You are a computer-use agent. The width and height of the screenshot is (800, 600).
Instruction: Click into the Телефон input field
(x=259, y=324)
--
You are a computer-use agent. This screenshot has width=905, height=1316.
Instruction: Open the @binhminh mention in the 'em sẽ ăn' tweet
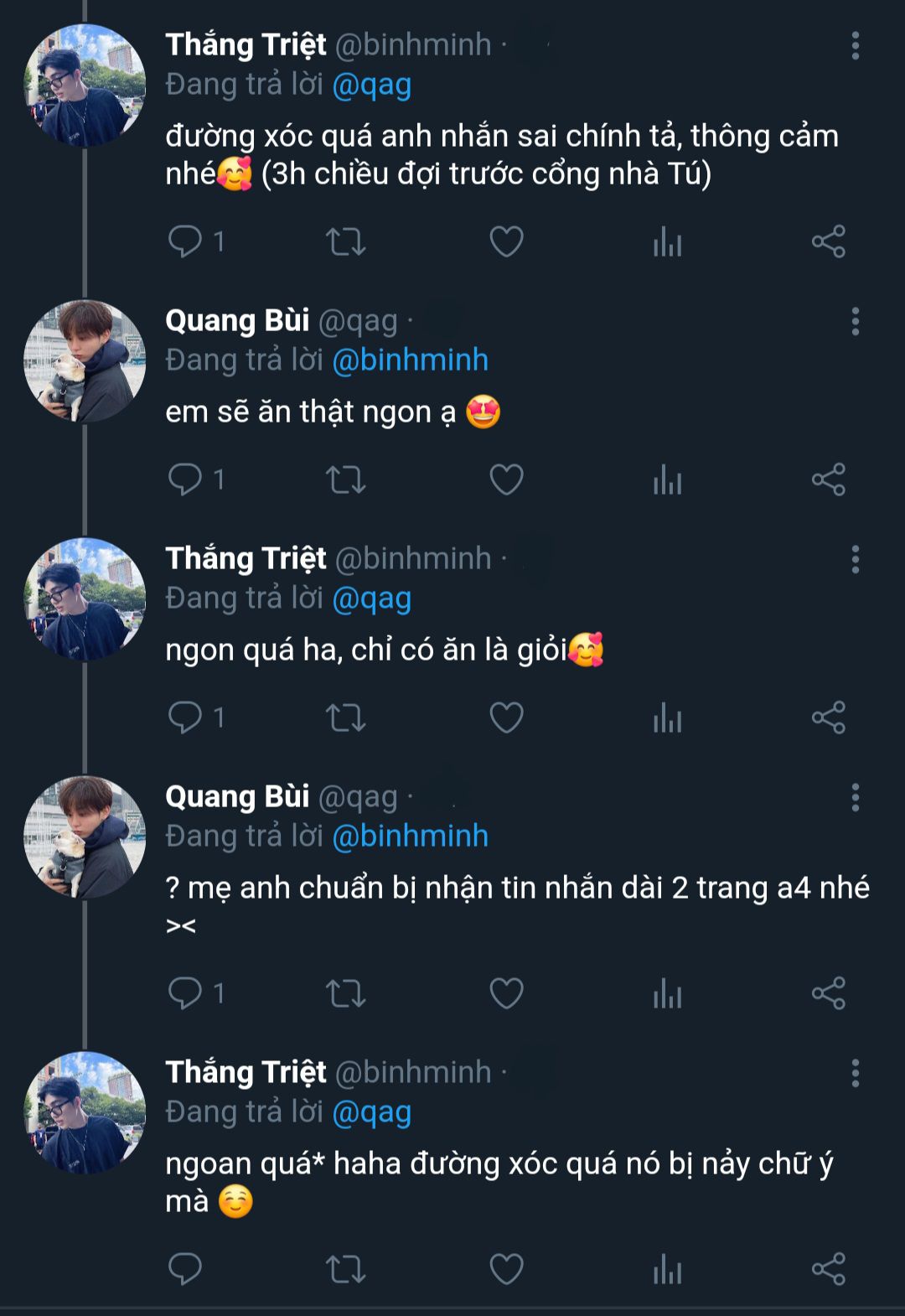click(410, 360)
--
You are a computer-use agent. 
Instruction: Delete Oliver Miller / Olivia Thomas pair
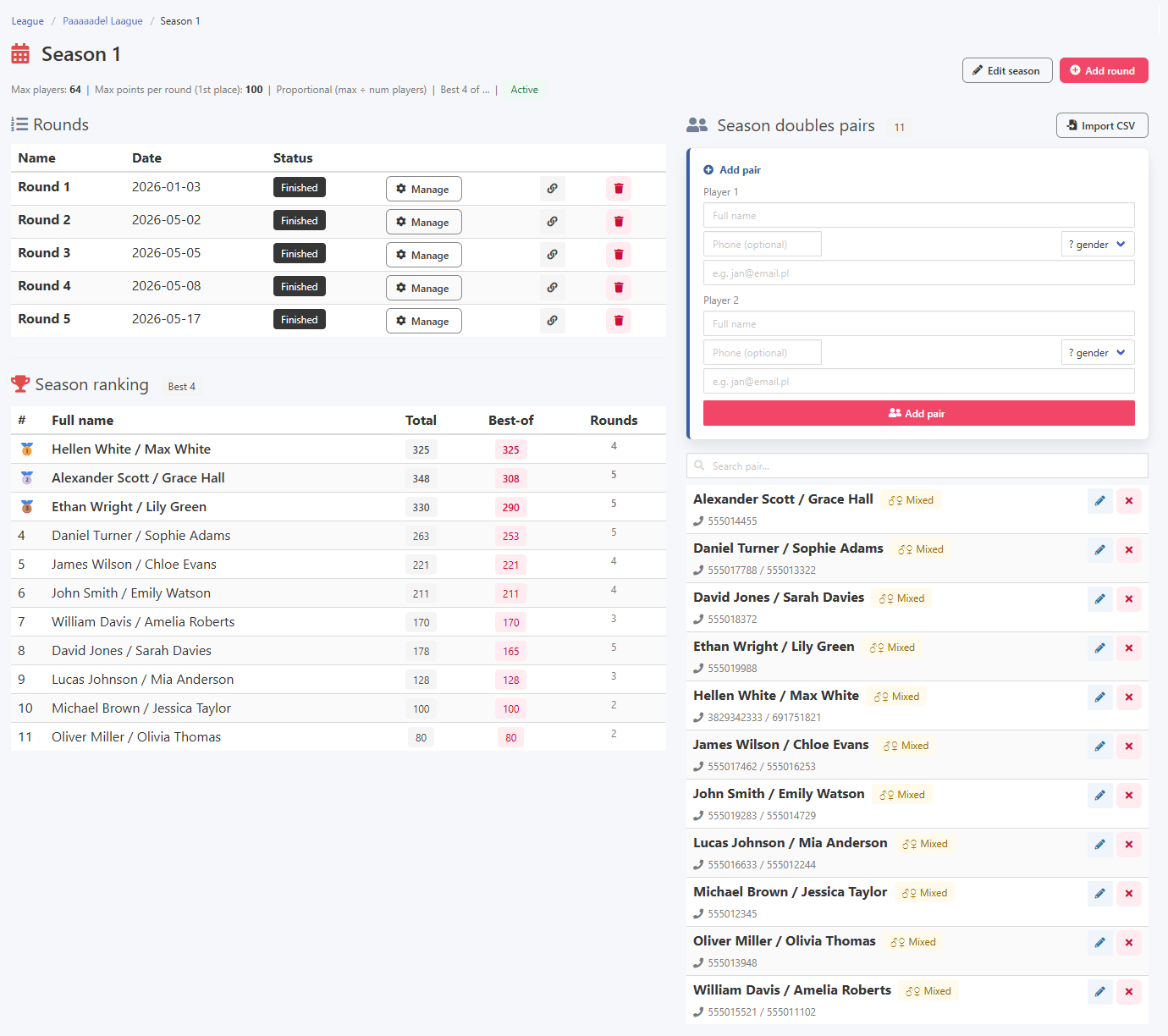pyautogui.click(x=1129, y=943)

» Work instruction
Which lines in the listing above include the string "agent"? Copy each of them.

» Output of the exercise
You are a computer-use agent. The width and height of the screenshot is (800, 600).
You are a computer-use agent. This screenshot has width=905, height=1316.
You are a computer-use agent. 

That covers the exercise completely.